Le Makhzen est une nouvelle fois pris à son propre jeu. Les Marocains sont à l’origine d’un fait inédit. Hier, quatre membres des forces auxiliaires du royaume chérifien ont entrepris de traverser à la nage la frontière qui sépare le Maroc de l’enclave espagnole de Ceuta. On se souvient de quelle manière le Makhzen avait lâché, il y a quelques semaines, des milliers de jeunes désœuvrés, sur les enclaves espagnoles de Ceuta et Melilla, histoire de faire du chantage à la migration clandestine avec Madrid, dans le seul espoir d’infléchir sa position sur le Sahara occidental.

Aujourd’hui, ce sont des membres des forces de sécurité marocaines, plus précisément des forces anti-émeute, qui fuient le royaume et sa répression ! L’info a vite fait le tour de la toile et fait le buzz, et le Makhzen est aujourd’hui la risée de la planète. Car, c’est loin d’être un fait anecdotique. Car l’émigration clandestine ne concerne plus seulement de jeunes marocains qui espèrent fuir l’analphabétisme, le chômage et la misère.

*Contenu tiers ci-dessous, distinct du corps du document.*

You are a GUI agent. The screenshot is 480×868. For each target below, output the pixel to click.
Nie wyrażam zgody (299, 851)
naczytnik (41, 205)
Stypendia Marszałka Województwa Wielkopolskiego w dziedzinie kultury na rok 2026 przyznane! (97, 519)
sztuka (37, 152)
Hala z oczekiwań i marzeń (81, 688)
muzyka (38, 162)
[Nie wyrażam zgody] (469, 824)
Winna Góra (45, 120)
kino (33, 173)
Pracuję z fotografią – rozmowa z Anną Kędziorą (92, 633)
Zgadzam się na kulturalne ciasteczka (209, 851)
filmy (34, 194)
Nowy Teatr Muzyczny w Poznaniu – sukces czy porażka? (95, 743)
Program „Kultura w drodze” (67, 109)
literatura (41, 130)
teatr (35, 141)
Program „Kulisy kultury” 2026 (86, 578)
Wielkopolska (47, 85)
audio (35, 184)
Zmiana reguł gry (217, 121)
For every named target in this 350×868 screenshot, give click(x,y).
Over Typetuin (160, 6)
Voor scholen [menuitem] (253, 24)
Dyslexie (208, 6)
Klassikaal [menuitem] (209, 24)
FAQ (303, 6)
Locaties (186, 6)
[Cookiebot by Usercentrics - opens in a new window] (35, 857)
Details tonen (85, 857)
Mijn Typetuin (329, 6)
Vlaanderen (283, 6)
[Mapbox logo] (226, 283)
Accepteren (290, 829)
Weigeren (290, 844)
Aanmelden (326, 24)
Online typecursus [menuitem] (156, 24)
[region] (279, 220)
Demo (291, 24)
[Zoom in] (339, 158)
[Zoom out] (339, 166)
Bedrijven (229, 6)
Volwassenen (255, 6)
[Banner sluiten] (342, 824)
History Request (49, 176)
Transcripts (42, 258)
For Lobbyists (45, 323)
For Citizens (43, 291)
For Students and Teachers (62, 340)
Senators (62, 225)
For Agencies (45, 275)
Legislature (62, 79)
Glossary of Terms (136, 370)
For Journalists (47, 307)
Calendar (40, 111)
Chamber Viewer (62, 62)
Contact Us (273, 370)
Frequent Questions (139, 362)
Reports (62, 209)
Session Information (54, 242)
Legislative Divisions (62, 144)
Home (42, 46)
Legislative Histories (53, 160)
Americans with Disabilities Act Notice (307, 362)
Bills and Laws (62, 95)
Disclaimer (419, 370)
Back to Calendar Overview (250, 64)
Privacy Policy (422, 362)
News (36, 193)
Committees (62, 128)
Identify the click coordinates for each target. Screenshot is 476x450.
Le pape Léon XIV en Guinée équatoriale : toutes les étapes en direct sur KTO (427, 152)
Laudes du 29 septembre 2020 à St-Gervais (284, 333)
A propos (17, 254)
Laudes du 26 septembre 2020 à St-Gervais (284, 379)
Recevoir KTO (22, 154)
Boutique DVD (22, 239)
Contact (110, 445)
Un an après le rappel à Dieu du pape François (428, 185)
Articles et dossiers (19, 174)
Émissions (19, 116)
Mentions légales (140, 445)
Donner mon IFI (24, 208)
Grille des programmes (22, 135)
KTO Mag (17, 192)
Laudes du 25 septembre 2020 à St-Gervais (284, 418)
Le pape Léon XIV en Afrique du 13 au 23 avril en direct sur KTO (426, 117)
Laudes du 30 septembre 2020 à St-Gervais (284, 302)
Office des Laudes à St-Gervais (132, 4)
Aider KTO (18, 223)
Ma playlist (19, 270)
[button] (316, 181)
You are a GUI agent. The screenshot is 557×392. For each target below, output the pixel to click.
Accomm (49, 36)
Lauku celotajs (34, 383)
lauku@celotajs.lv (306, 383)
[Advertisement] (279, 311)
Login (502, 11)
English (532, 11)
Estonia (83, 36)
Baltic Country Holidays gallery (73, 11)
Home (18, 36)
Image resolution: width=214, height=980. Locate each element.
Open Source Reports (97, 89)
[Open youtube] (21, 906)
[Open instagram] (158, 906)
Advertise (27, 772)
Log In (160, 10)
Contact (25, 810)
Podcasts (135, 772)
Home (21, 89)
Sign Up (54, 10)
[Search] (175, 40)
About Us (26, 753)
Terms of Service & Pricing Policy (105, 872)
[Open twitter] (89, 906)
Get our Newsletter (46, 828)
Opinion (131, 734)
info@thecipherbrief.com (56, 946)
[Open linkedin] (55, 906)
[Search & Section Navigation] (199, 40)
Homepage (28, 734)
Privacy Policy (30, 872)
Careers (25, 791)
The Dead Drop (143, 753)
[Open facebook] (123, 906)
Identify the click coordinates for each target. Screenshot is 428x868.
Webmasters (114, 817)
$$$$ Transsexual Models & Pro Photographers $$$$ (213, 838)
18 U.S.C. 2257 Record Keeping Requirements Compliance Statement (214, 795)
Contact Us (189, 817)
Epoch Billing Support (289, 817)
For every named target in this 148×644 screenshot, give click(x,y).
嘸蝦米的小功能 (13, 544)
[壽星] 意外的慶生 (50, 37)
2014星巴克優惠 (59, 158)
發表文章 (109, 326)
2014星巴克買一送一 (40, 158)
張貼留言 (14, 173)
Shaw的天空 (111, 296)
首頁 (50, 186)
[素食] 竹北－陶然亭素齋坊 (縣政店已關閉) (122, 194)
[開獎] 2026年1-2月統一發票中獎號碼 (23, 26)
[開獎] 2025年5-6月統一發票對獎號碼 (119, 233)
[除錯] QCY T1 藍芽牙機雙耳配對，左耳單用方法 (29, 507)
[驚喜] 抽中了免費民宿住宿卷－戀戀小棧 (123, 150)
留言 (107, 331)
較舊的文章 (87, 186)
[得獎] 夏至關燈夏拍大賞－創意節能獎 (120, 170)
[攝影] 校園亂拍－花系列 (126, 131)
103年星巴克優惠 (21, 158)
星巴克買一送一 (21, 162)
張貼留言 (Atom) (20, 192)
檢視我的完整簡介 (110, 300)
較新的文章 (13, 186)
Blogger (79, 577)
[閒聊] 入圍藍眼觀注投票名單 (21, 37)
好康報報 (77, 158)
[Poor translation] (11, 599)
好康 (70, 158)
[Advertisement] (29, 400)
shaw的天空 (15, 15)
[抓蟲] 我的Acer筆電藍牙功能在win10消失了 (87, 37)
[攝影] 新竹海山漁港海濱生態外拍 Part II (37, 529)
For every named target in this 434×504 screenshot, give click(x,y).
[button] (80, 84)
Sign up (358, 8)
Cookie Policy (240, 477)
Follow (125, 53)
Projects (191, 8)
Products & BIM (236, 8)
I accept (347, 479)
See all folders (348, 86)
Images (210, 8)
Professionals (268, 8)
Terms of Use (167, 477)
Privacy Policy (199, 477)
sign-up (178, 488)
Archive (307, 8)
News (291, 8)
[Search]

Ce sont les membres de forces de sécurité qui veulent échapper à des conditions intenables, même pour les fonctionnaires les mieux nantis ! C’est dire le drame que vivent nos frères à l’Ouest de la frontière. Même si les médias affidés au Makhzen veulent enjoliver les choses et les présenter sous leur meilleur jour, et quoi qu’en disent les chiffres officiels, la crise finit d’achever le royaume et son régime politique. Un régime qui peine à trouver des solutions concrètes et qui préfère détourner les regards vers des ennemis imaginaires. Or, et malgré toute la propagande qu’il déploie, il est clair que la réalité rattrape bien vite le tyran.